**What to work on:** From the line below that contains "Image resolution: width=1295" to the line that contains "Task: Toggle the sidebar with hamburger menu", repeat every line exactly, both ends included, and nothing else.

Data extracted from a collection
◆ ◆ ◆ ◆

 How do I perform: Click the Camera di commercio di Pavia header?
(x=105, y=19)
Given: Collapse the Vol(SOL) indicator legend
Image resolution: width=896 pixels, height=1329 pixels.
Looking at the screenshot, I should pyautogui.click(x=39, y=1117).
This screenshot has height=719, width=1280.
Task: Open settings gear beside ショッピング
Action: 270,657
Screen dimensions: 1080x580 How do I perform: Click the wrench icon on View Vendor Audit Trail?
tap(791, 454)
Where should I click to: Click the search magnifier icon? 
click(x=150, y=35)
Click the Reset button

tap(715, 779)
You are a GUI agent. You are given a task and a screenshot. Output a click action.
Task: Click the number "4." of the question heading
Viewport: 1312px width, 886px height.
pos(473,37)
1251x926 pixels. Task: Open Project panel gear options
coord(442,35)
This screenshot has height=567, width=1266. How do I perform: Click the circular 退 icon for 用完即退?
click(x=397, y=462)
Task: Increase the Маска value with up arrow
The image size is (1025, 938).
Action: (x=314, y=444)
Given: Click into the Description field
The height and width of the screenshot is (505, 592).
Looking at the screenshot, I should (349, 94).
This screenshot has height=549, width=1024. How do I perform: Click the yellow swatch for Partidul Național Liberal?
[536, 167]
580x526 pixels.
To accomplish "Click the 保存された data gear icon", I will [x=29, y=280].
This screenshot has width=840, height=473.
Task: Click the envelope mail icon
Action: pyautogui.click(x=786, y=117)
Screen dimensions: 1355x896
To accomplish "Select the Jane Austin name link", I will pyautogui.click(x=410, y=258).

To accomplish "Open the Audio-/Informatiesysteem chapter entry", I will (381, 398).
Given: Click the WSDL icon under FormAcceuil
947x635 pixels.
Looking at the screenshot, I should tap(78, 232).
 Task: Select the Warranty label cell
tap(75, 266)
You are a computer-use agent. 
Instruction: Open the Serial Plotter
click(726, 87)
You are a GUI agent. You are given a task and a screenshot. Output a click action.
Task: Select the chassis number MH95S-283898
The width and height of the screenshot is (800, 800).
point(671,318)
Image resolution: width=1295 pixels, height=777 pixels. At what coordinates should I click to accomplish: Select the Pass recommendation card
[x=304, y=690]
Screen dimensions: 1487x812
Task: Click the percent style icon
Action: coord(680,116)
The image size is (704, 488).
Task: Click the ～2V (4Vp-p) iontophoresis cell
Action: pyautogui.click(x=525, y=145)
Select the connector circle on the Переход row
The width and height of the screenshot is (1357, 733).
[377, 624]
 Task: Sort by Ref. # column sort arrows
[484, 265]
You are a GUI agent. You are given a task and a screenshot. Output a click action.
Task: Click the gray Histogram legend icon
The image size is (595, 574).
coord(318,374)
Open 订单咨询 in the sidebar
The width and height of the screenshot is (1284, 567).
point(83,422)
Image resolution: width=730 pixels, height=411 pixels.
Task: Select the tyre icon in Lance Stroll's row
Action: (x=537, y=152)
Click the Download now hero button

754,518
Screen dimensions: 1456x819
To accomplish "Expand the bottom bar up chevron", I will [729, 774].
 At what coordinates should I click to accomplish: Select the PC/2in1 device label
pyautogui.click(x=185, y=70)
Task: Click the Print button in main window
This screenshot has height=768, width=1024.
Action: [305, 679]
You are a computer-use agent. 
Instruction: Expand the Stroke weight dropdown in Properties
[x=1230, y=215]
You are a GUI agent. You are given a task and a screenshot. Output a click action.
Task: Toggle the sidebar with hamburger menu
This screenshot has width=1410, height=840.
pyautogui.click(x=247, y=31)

◆ ◆ ◆ ◆

**Response to the exercise:**
Image resolution: width=1295 pixels, height=777 pixels. At what coordinates should I click to accomplish: Select the Pass recommendation card
[x=304, y=690]
Screen dimensions: 1487x812
Task: Click the percent style icon
Action: coord(680,116)
The image size is (704, 488).
Task: Click the ～2V (4Vp-p) iontophoresis cell
Action: pyautogui.click(x=525, y=145)
Select the connector circle on the Переход row
The width and height of the screenshot is (1357, 733).
[377, 624]
 Task: Sort by Ref. # column sort arrows
[484, 265]
You are a GUI agent. You are given a task and a screenshot. Output a click action.
Task: Click the gray Histogram legend icon
The image size is (595, 574).
coord(318,374)
Open 订单咨询 in the sidebar
The width and height of the screenshot is (1284, 567).
point(83,422)
Image resolution: width=730 pixels, height=411 pixels.
Task: Select the tyre icon in Lance Stroll's row
Action: (x=537, y=152)
Click the Download now hero button

754,518
Screen dimensions: 1456x819
To accomplish "Expand the bottom bar up chevron", I will [729, 774].
 At what coordinates should I click to accomplish: Select the PC/2in1 device label
pyautogui.click(x=185, y=70)
Task: Click the Print button in main window
This screenshot has height=768, width=1024.
Action: [305, 679]
You are a computer-use agent. 
Instruction: Expand the Stroke weight dropdown in Properties
[x=1230, y=215]
You are a GUI agent. You are given a task and a screenshot. Output a click action.
Task: Toggle the sidebar with hamburger menu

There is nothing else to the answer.